Inteligência distribuída e catalogação como crowdsourcing

Giselle Beiguelman

Arquivos digitais e Inteligências Artificiais possibilitam novas formas de organização dinâmica dos conteúdos culturais, abrindo possibilidades inéditas para o conhecimento crítico e colaborativo. Essas mesmas dinâmicas implicam desafios significativos, face à obsolescência programada e ao colonialismo dos dados. Nesse contexto, fabular arquivos mutantes, capazes de dar vazão a outras histórias das artes e das sociedades, implica pensar em modos de fomentar usos críticos das redes e outras culturas da memória. Iniciativas de catalogação baseadas em sistemas de crowdsourcing são um ponto de inflexão importante desse debate

Inciativas de catalogação distribuída em sistemas de crowd-sourcing ganham peso na reflexão sobre novos modelos de arquivamento. As iniciativas GLAM (Galleries Libraries Archives and Museums) são um ponto de partida para essa discussão.

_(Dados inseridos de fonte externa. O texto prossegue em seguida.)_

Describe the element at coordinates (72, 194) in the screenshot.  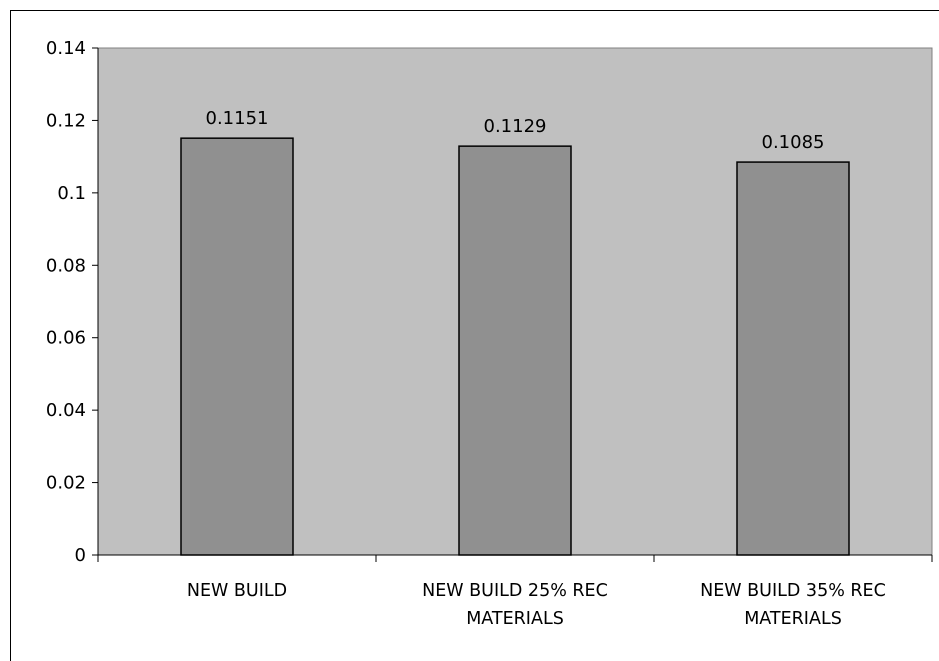
I see `y-tick-label: 0.1` at that location.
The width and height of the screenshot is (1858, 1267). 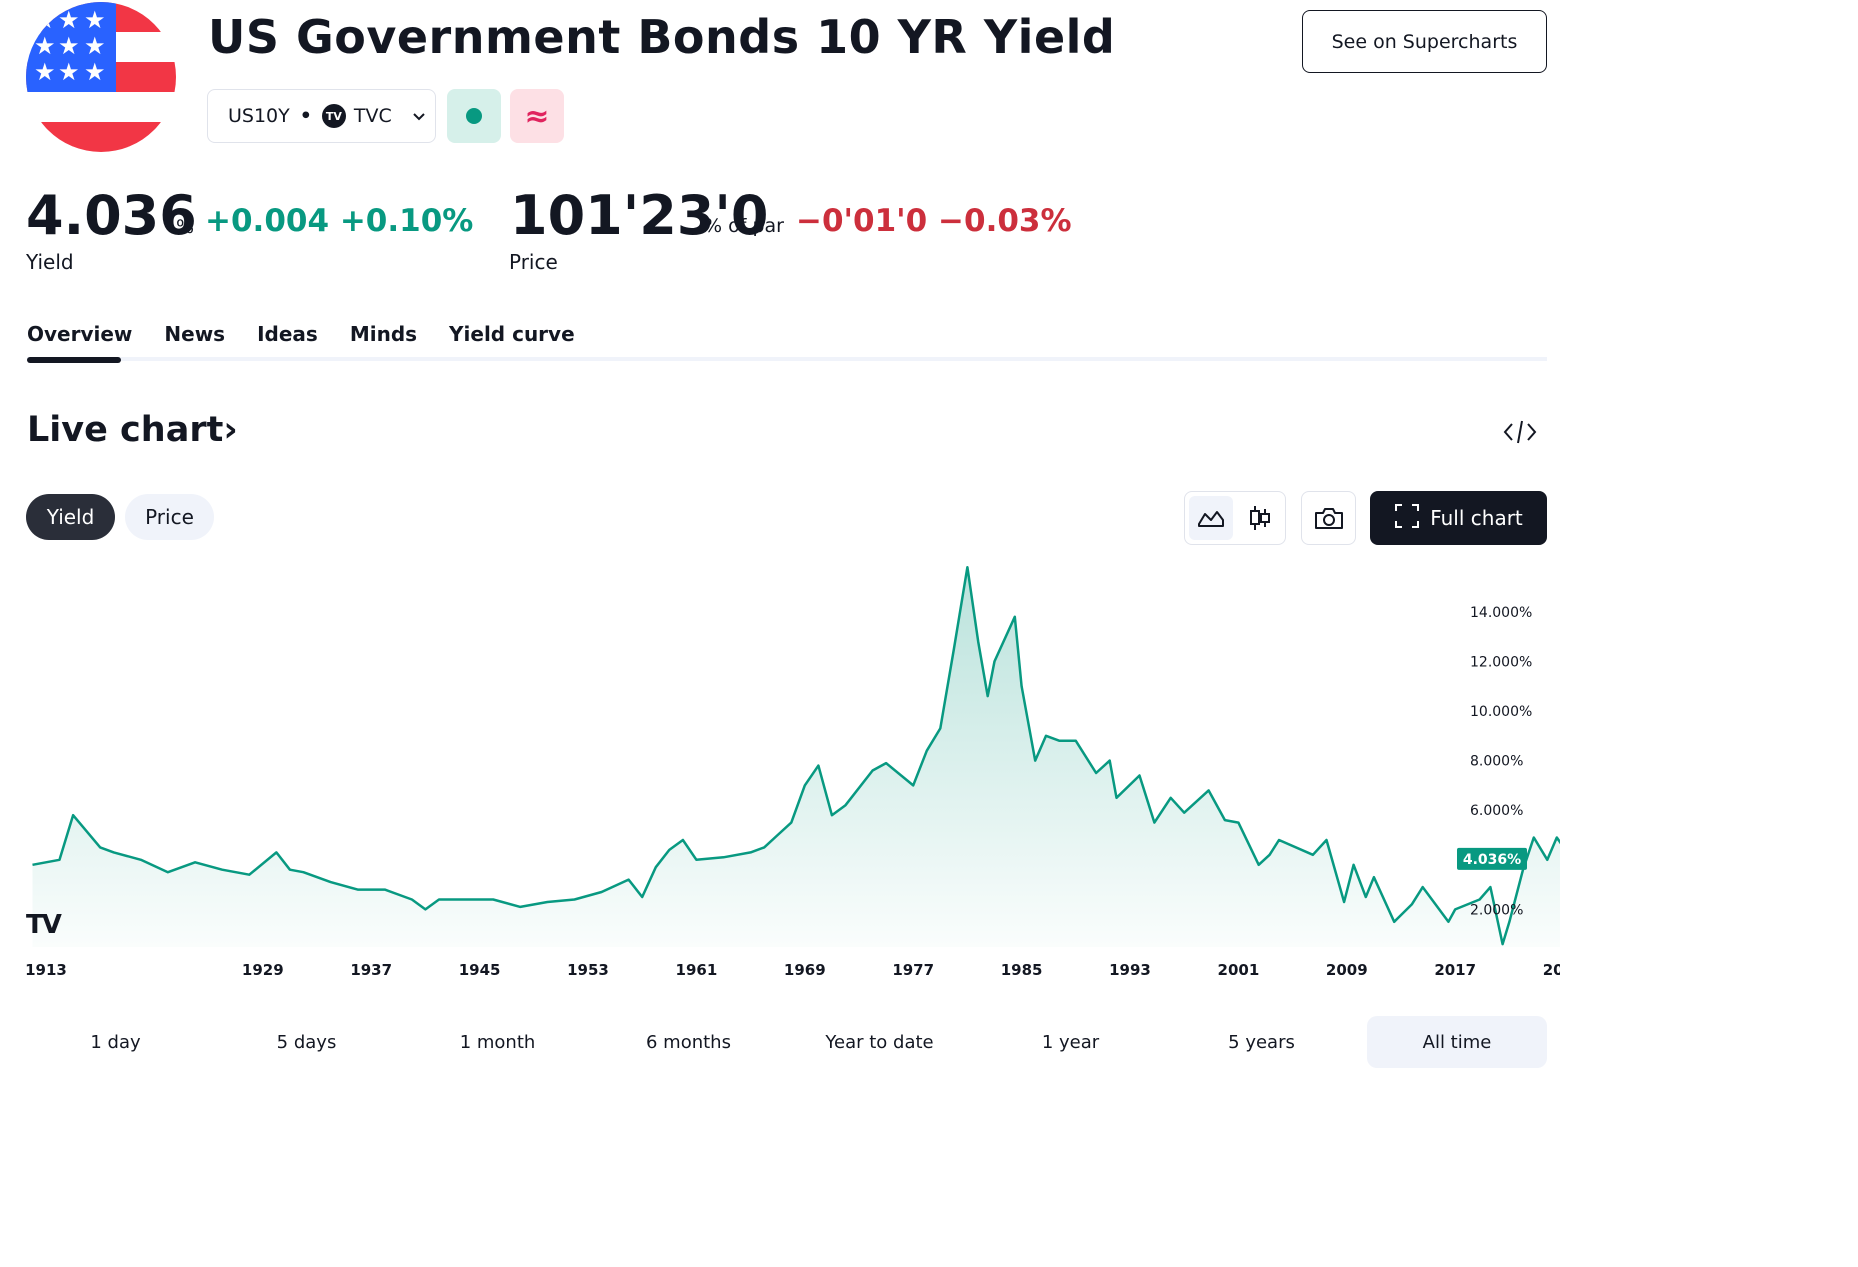 What do you see at coordinates (913, 970) in the screenshot?
I see `x-axis-tick-label: 1977` at bounding box center [913, 970].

Elas compreendem as parcerias e atividades realizadas pela Wikipédia com instituições culturais, a fim de levar o acervo dessas instituições ao público online, assegurando que as informações relacionadas a esses acervos (os metadados) estejam devidamente estruturados.

Um dos casos mais bem sucedidos é o do Museu Paulista da da USP (MP-USP) que resultou em: Disponibilização das imagens relacionadas ao acervo do museu (+ de 30 mil até o momento); 6 mil metadados estruturados referentes às imagens e outros itens do acervo; Melhoria de 2.500 verbetes na Wikipédia (Maratonas de edição), relacionados à mulher na História da Arte, à figuração dos indígenas no Museu, e à problematização das lutas pela Independência do Brasil.

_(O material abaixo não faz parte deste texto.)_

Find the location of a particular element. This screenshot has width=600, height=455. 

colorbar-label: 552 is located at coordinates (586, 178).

Digno de nota, nessa direção, é o projeto Arquigrafia, da FAUD-USP. Criado em 2008 e online desde 2011, o Arquigrafia é um ambiente colaborativo temático com cerca de 10 mil imagens de arquiteturas e espaços urbanos, disponibilizadas para livre acesso, com direitos autorais protegidos por licenças Creative Commons. Em parceria com a Seção de Material Iconográfico da Biblioteca da FAUUSP, sua equipe desenvolve um intenso trabalho de conservação de material fotográfico original, digitalização e difusão web que faculta o acesso público e gratuito a um dos mais relevantes acervos de imagens fotográficas de arquitetura e urbanismo.

Outra iniciativa que vale menção aqui, em sua capacidade de trabalhar o potencial da inteligência distribuída das redes é o projeto By the People, da Library of Congress, dos EUA, um projeto de crow-sourcing que convida o público a transcrever, revisar e taguear páginas digitalizadas das coleções da Biblioteca. As transcrições criadas pelos voluntários melhoram a pesquisa, a legibilidade e o acesso a documentos manuscritos e digitados para todos, incluindo pessoas com deficiência visual.

Todas as transcrições são feitas e revisadas por voluntários antes de serem integradas ao site da Biblioteca. “By the People” é alimentado pela plataforma de transcrição colaborativa de código aberto Concordia, desenvolvida pela Biblioteca do Congresso. Inciado em 2018, o nome desse projeto vem da frase de encerramento do Discurso de Gettysburg de Abraham Lincoln, que afirma: “…governo do povo, pelo povo e para o povo, não perecerá da terra.” Ao delegar a melhoria das coleções digitais da Biblioteca do Congresso aos seus consulentes, a instituição segue um movimento que a Biblioteca Pública de Nova York vem realizando desdes 2012, como o Space/Time Directory.

O projeto, que recebeu uma bolsa de 380 mil dólares, foi anunciado como um “Google Maps do passado”, com uma função de controle deslizante de tempo construída ao juntar e sobrepor mapas históricos. Um recurso semelhante a “Foursquare ou Yelp do passado”, onde qualquer local histórico pode ser encontrado em qualquer ponto no tempo. Um catálogo histórico dos materiais culturais da cidade, como fotografias, artigos de jornal, diretórios de empresas, referências literárias e dados censitários.

Uma “máquina do tempo em forma de código” – uma base de código que outras cidades podem emular para criar interfaces semelhantes. Está fora do ar, comprometido pela obsolescência programada. Porém seu código continua aberto no Git Hub. A disponibilização das formas de fazer é fundamental para pensar no fomento à Inteligência distribuída.